His commanding officer matter-of-factly tells the new recruits on their base outside Las Vegas that “the U.S. is ordering more drones than jets [now]. … Drones aren’t going anywhere. In fact, they’re going everywhere.”
It’s a new air war they’re fighting in Afghanistan, a place that, his fellow soldiers ruefully observe, “Gengis Khan” couldn’t even “hold.”
The major, at first, seems temperamentally perfect for his work of striking dwellings and crowds of people thousands of miles away. But the fact is that with alienating, sickening accuracy they’re putting “warheads on foreheads” across an ocean. He is calm and quiet and even-tempered. When they can see a strike reach its target 10 seconds after launch, he says “good kill.”
He’s a quiet man who doesn’t get angry, his wife (January Jones) tells a friend. What happens when he does get angry?, she’s asked. He gets more quiet, she answers.
These are some very soft-spoken and quiet days for the major. He’s not being dramatic about it but his not being able to fly actual planes is chewing him up inside and spitting out the seeds. “I’m a pilot,” he says. “But I’m not flying. I don’t know what I’m doing but it’s not flying.”
His wife and CO can see the signs even if no one else can. In his wife’s case, his frustration and doubts are stealthily ravaging their marriage. They still have sex but it’s not like it was when he was off for long tours and then home for brief periods of “I and I” – “intoxication and intercourse.” He can’t tell his wife what his day is like on the job – or what it’s doing to him.
She can see it though.
He can go to a food store and tell the kid behind the counter as he buys a fifth of vodka and a half-gallon of milk that he just “blew away six Taliban in Pakistan. And I’m going home to barbecue.”
It gets worse when his unit is reassigned to the control of those his superior calls “Christians In Action” – the CIA. “Running missions for spooks” means trusting their judgments on whom to blow away and whom not to.
After one drone mission, the major’s female co-pilot asks everyone in their unit pointedly “was that a war crime? When did we become Hamas?”

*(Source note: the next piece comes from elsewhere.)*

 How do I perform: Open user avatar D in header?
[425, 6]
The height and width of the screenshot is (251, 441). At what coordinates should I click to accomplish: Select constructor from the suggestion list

And while all this is going on, with their devastatingly up-close drone surveillance of civilians, they can see an Afghan soldier repeatedly rape a civilian woman without getting caught.
This is all very capably done. Hawke has the latent power of a ticking time bomb through most of the movie. We in the audience know it’s only a matter of time before bottles of vodka stashed in the bathroom will stop being an answer.
It is, as I said, not distinguished by performances as powerful as those in “American Sniper,” no matter how questionable those wound up being.
These people are all trying to keep it together – to “compartmentalize” like crazy in order to continue their lives without flying apart.
There are limits. We in the audience know that. What we want to see in the film is where those limits are.
And we do.
It’s a powerful film from a filmmaker who genuinely worries about alienation and life and war in the future. Niccol has been an uncommonly interesting filmmaker for a long time. (See “The Lord of War” and “Gattaca” and “The Truman Show,” which he wrote.)
Unlike “Sniper,” history hasn’t supplied a perfectly rueful and symmetrical ending for this story. It’s still going on.
Everyone in this movie, as it ends, is still in a “hurt locker” of his or her own.
Starring: Ethan Hawke, January Jones, Bruce Greenwood, Zoe Kravitz
Director: Andrew Niccol
Running time: 102 minutes
Rating: R for violence including a rape, language and sex.
The Lowdown: Angry and alienated American drone pilots in Nevada push buttons to kill targets 7,000 miles away.